Francia vive momentos de felicidad en estos días. El avance de su selección a semifinales de la Copa del Mundo ha generado una fiesta en las principales ciudades galas. Sin embargo, en barrios como Bondy, Lagny-Sur-Marne, Roissy-en-Brie, Suresnes, Fontenay-sous-Bois o Longjumeau, la fiesta es dos veces fiesta. Les Bleus que triunfan en Rusia no son solo las estrellas del fútbol, los ídolos inalcanzables, sino también el hijo del comerciante, el vecino, el amigo de infancia. Sí, porque en esos barrios de los suburbios de París -vistos con una cuota de incomodidad por algunos franceses por ser sinónimo de inmigrantes y desempleo- es donde jugadores como Mbappé, Pogba, Kanté, Mendy y Matuidi han crecido.
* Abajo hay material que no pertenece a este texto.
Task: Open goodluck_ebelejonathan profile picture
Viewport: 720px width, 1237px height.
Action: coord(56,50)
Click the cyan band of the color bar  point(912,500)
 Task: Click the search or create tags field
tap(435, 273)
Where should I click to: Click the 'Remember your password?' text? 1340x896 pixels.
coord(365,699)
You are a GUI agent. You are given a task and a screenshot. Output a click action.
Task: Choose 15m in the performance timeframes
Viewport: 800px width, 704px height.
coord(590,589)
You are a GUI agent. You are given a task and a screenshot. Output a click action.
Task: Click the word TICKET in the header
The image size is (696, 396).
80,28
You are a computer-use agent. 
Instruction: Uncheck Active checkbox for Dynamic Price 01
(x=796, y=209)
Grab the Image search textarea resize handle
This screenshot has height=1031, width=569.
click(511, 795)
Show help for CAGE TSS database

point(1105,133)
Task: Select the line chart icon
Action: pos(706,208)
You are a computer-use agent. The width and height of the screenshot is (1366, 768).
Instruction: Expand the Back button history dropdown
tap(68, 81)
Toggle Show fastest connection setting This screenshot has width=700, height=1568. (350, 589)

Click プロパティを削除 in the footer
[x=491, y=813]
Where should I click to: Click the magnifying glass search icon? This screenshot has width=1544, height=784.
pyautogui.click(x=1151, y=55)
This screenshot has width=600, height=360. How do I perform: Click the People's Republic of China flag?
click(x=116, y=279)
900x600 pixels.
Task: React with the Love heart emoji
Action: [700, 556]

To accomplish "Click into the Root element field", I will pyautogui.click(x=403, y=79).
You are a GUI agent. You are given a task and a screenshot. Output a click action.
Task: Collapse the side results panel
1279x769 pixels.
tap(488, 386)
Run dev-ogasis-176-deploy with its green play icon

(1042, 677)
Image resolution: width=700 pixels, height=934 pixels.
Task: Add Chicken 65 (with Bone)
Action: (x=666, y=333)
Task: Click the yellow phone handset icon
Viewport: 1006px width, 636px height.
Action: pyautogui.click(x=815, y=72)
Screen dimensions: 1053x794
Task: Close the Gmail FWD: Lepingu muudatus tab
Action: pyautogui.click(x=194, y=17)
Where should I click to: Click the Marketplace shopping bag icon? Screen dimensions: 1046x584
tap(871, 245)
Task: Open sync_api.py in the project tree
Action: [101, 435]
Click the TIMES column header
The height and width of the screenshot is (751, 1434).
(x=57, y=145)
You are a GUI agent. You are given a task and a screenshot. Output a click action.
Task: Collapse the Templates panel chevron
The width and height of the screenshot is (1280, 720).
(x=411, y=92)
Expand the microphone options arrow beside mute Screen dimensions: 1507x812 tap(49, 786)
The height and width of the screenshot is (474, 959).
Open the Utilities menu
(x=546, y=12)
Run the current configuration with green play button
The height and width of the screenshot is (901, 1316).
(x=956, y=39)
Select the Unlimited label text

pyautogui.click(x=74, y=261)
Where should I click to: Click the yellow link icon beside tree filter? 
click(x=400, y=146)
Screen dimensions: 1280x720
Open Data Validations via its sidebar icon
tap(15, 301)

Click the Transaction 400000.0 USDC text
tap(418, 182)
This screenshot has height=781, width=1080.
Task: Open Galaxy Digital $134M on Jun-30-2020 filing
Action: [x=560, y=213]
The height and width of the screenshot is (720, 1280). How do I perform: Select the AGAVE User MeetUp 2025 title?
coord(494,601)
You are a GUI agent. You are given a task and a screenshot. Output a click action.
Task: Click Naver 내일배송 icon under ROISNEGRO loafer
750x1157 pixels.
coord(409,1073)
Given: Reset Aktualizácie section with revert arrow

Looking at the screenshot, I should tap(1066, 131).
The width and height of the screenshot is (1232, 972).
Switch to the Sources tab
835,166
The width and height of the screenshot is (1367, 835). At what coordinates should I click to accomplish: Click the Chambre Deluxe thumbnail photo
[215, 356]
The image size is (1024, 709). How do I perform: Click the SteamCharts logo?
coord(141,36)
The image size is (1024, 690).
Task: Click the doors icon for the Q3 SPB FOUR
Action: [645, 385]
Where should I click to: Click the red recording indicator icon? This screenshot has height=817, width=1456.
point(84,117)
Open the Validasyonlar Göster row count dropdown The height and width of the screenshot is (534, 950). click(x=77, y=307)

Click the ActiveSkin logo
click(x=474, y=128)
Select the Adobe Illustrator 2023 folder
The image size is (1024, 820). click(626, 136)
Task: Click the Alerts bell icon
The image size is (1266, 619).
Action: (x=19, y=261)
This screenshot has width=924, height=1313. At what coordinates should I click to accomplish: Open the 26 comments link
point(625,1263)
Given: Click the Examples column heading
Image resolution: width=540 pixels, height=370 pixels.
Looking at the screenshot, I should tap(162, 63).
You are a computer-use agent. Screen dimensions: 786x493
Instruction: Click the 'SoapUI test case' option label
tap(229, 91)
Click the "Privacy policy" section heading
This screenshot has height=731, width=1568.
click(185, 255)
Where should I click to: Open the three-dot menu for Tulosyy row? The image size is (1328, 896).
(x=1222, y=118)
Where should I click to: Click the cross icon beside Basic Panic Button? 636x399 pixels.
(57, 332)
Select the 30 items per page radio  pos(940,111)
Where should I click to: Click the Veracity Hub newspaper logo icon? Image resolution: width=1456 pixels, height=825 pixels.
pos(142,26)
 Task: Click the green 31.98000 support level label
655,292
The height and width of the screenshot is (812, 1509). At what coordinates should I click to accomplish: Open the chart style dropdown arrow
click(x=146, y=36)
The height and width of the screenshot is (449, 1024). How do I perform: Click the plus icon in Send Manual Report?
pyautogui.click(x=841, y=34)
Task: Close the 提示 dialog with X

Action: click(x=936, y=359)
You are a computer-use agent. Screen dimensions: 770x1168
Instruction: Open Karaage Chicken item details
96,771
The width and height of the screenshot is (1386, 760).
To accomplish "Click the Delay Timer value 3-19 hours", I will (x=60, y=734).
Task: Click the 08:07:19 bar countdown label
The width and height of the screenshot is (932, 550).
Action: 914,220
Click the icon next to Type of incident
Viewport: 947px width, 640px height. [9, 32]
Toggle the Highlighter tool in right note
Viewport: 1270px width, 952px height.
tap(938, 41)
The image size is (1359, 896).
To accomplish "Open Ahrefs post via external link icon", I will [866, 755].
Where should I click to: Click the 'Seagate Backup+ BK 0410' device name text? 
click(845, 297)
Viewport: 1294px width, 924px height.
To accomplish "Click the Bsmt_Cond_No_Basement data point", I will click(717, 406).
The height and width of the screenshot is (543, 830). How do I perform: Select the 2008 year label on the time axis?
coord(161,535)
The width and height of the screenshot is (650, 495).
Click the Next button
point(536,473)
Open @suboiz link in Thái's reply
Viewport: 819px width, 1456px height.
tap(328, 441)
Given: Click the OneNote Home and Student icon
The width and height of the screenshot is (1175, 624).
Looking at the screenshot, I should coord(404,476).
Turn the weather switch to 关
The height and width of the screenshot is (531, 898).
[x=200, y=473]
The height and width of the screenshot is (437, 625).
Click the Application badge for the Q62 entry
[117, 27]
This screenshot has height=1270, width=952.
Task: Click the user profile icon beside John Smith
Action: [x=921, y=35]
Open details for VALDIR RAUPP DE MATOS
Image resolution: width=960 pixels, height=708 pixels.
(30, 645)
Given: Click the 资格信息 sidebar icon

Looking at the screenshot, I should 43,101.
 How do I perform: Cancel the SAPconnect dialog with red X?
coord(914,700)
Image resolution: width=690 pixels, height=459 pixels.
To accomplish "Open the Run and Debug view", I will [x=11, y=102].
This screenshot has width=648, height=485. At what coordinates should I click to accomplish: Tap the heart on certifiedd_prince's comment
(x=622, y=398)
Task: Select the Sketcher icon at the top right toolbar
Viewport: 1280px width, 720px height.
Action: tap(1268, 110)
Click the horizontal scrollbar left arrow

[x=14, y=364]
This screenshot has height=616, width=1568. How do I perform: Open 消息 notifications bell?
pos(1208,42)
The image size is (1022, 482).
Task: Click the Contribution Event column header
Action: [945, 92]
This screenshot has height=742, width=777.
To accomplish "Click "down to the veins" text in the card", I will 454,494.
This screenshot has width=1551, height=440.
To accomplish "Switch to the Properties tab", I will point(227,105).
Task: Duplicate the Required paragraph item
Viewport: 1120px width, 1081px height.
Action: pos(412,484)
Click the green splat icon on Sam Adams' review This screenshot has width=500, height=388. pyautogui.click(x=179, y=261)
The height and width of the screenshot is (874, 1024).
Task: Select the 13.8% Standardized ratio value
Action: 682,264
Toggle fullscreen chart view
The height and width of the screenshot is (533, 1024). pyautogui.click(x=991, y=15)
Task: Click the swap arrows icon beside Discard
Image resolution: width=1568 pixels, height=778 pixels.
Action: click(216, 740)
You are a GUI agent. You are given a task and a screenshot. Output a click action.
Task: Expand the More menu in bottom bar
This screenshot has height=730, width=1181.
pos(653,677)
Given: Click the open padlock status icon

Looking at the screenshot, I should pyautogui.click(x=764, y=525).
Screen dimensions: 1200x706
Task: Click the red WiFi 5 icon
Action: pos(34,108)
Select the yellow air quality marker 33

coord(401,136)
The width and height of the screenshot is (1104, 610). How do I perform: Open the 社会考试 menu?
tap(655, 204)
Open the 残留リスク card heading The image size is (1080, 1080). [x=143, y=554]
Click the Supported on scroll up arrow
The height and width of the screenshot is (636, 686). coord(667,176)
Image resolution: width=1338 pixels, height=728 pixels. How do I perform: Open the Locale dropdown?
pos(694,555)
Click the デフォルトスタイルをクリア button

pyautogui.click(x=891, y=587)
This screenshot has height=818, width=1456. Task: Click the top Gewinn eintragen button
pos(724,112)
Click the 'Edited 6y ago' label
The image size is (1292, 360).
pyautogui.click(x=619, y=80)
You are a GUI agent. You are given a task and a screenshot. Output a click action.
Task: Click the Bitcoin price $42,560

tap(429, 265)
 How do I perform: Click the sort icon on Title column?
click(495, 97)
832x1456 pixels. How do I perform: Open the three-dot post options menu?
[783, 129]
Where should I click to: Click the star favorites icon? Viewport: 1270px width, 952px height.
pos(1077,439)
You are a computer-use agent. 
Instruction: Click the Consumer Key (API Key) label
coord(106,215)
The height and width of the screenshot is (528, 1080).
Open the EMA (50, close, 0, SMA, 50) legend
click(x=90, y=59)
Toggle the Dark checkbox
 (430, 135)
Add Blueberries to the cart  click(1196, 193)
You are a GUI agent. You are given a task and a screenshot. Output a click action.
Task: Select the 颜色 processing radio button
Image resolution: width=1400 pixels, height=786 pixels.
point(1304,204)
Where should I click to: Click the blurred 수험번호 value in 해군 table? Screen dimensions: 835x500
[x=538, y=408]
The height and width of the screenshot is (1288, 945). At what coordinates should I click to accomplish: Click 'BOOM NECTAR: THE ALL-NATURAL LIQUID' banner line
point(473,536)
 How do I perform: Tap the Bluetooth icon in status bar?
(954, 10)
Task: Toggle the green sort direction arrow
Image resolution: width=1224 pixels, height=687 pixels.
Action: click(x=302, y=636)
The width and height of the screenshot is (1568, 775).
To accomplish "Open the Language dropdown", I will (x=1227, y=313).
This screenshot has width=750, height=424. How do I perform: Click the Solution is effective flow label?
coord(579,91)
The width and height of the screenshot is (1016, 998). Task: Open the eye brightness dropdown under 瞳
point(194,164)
Que los niños de esas barriadas de los márgenes se hayan convertido en los mejores futbolistas de Francia no es una situación azarosa. Tampoco obedece a la proactividad de los mismos chicos o de sus padres que en un momento determinado fueron a golpear la puerta de los grandes clubes. El Estado galo desde hace un par de décadas ha entendido que el deporte es una herramienta fundamental para la cohesión de las comunidades, a la vez que puede ser también un instrumento que ayude al ascenso social de las familias más vulneradas. De hecho, el fenómeno de esta selección no es nuevo. La selección gala que conquistó la Copa del Mundo en 1998 ya ofrecía un componente multicultural y social de características parecidas.
En junio de 1991, el Ministerio de Juventud y Deportes de Francia implementó un programa conocido como J-Sports que contempló la construcción de 500 instalaciones deportivas, abiertas y gratuitas, levantadas en el corazón mismo de los barrios más abandonados y con mayores dificultades socioeconómicas. Si en los 80 la política social utilizó el deporte para que los jóvenes de barrios marginales ocuparan su tiempo libre en actividades deportivas fuera de su contexto, a partir de los 90 se potenció el barrio como el centro de la actividad deportiva poniendo el énfasis en el aspecto educativo del deporte.
A pesar de que el deporte de élite puede ser más rentable en términos de la visibilidad de logros, el programa J-Sports sigue vivo en Francia y municipios como el de París destina recursos que, en los últimos años, bordean el medio millón de euros anuales. A la luz de lo que está haciendo Francia en Rusia, cabe preguntarse si en el largo plazo los programas sociales que apuntan al deporte masivo son o no menos efectivos que las políticas destinadas al deporte de élite.
Por otro lado, el ejemplo francés es una buena muestra de lo que el cambio de mirada puede obrar en una sociedad. ¿Cuántas veces en nuestro país hemos escuchado comentarios despectivos respecto de esos barrios estigmatizados? O hilando más fino, ¿cuántas veces hemos sido testigos de la desidia de la autoridad puesta a atender las necesidades de las comunas más vulneradas respecto de otras? Es lamentable que parte importante de quienes detentan el poder en nuestra sociedad no sean capaces de ver las otras realidades que conforman el país y obren en función de sus intereses y del de aquellos que comparten su mirada de mundo. Si estuvieran convencidos de la igualdad de derechos y de que el desarrollo de las personas depende de las oportunidades que se les brinden, hace rato que las políticas sociales tendrían un énfasis distinto a la hora de implementarse en el corazón de los barrios más pobres. ¿Cuántos deportistas nos estamos perdiendo por no seguir el ejemplo francés?, ¿cuánto del subdesarrollo deportivo le debemos a los prejuicios y a los lugares comunes en los que hemos sido educados y criados? En todo caso, nunca es tarde para cambiar.